Les Islamistes sont donc malgré eux des adeptes de l'Occident. Quelle que soit
la direction dans laquelle ils se tournent, ils finissent par lorgner vers
l'Ouest. Les hommes arborent des T-shirts proclamant « L'Islam est la solution
». Les femmes portent des blue jeans sous leur chadors et scandent « Mort à
l'Amérique ». Tout en rejetant ostensiblement l'Occident, ils l'acceptent dans
le même temps.
Cet état de fait a deux conséquences. Aussi réactionnaire qu'il soit dans ses
visées, l'islamisme embrasse des idées et des institutions qui ne sont pas
seulement modernes mais aussi occidentales. Le rêve islamiste d'expurger le
mode de vie musulman de ses habitudes occidentales est voué à l'échec.
Mais surtout, l'hybride qui en résulte est plus vigoureux qu'on ne le croit.

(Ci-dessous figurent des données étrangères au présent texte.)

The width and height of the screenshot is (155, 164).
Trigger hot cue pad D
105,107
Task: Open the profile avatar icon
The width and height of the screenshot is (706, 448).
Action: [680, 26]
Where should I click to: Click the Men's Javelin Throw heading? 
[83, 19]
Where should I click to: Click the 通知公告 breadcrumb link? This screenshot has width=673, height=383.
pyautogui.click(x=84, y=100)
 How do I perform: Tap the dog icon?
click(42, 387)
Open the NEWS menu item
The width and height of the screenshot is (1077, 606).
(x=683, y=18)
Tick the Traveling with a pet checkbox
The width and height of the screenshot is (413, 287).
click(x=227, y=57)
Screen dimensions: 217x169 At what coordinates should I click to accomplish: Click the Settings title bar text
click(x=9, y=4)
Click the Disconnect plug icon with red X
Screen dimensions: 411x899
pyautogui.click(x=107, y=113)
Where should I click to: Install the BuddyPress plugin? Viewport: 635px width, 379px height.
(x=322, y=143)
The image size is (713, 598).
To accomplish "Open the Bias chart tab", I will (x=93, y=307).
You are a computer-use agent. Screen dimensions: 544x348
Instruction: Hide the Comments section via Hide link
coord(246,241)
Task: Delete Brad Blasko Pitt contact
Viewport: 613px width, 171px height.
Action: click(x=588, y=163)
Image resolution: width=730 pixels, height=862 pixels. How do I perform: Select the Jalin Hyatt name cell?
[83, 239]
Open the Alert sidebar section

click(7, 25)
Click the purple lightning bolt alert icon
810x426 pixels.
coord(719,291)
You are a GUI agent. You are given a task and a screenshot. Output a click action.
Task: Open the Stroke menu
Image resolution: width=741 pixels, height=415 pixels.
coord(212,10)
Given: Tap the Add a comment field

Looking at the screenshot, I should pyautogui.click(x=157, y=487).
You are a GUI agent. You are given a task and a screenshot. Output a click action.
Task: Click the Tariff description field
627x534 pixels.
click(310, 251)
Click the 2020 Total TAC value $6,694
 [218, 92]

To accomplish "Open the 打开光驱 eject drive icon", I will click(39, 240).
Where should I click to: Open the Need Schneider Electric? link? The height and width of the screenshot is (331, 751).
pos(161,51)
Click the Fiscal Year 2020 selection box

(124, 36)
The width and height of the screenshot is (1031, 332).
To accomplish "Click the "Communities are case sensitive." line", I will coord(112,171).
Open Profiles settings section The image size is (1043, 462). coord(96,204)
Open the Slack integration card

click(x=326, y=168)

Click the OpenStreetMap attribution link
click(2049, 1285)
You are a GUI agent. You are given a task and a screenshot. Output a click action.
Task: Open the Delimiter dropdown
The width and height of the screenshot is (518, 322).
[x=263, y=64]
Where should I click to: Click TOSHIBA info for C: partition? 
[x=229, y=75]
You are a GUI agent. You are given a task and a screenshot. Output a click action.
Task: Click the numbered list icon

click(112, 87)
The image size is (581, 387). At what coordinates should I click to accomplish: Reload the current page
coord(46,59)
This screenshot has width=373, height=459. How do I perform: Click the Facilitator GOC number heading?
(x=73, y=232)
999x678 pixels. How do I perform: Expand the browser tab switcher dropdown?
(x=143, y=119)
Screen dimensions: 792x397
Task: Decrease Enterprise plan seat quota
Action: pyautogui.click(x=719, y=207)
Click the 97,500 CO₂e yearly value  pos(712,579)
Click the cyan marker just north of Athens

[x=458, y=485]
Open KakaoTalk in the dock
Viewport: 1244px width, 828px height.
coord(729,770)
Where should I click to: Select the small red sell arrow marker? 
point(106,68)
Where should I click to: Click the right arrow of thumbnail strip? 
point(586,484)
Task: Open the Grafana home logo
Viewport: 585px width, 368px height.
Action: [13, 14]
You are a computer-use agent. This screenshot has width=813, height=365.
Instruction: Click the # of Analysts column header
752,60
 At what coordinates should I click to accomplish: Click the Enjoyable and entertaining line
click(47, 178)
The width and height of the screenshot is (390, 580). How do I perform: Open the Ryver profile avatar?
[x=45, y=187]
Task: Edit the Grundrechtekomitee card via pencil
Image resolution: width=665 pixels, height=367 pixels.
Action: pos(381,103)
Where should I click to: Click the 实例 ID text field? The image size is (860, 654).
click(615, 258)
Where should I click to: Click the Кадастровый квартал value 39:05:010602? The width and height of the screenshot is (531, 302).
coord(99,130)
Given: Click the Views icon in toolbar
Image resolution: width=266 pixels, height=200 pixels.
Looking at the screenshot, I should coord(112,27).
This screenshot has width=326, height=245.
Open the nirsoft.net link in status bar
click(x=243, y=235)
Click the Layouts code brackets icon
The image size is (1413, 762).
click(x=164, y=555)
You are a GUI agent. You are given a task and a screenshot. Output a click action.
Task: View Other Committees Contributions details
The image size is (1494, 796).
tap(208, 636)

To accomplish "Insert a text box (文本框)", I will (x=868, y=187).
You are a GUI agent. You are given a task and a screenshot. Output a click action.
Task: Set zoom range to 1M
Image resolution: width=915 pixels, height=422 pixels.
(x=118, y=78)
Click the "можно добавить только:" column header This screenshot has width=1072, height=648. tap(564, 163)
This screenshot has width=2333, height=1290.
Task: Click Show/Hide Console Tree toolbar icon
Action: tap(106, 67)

Les opposants à l'islamisme, Musulmans et non-Musulmans confondus, le balayent
trop souvent comme une volonté passéiste de se préserver de la vie moderne et
se rassurent en prédisant son abandon au fil des avancées de la modernité.
Cette espérance est illusoire, car l'islamisme séduit irrésistiblement les
Musulmans aux prises avec les défis du monde moderne et son utopisme
totalitaire a encore un énorme pouvoir de nuisance.
L'islamisme demeurera une force pour un certain temps encore. Ses adversaires ne
peuvent se contenter de rester passifs et d'attendre sa chute, mais doivent
combattre activement ce qui est devenu un fléau quasi mondial.
© Daniel Pipes, The Jerusalem Post, August 8, 2001.